Second harmonic generation from Chalcogenide metasurfaces via mode coupling engineering

TL;DR

This paper demonstrates enhanced second harmonic generation in chalcogenide metasurfaces through mode coupling engineering, achieving significantly higher efficiency than traditional structures, with tunable resonances and scalable fabrication.

Contribution

It introduces a novel approach to boost nonlinear optical responses in chalcogenide metasurfaces by mode coupling, with tunable high-Q resonances and scalable fabrication methods.

Findings

Order of magnitude increase in second harmonic intensity over deposited films

Tunable high-Q resonances over a wide wavelength range

Scalable fabrication of all-dielectric nonlinear metasurfaces

Abstract

Dielectric metasurfaces have shown prominent applications in nonlinear optics due to strong field enhancement and low dissipation losses at the nanoscale.

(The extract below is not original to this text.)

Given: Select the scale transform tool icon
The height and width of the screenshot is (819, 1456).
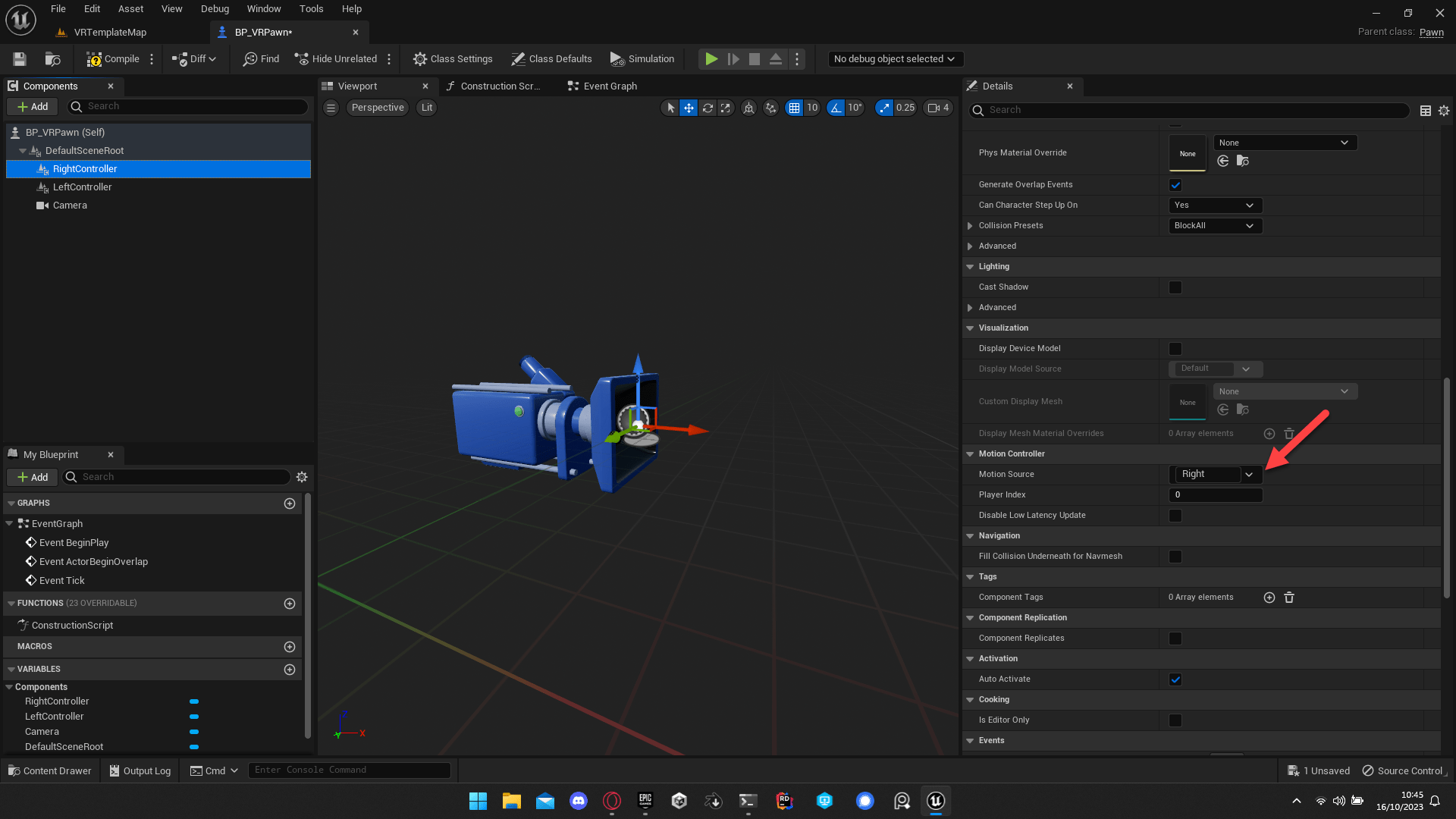Looking at the screenshot, I should coord(726,108).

Chalcogenide glasses are one of the promising materials for the observation of nonlinear effects due to their high intrinsic nonlinearities. Here, we demonstrate, experimentally and theoretically, that significant second harmonic generation can be obtained within amorphous chalcogenide based metasurfaces by relying on the coupling between lattice and particle resonances. We further show that the high quality factor resonance at the origin of the second harmonic generation can be tuned over a wide wavelength range using a simple and versatile fabrication approach. The measured second harmonic intensity is orders of magnitude higher than that from a deposited chalcogenide film, and more than three orders of magnitude higher than conventional plasmonic and Silicon-based structures. Fabricated via a simple and scalable technique, these all-dielectric architectures are ideal candidates for the design of flat non-linear optical components on flexible substrates.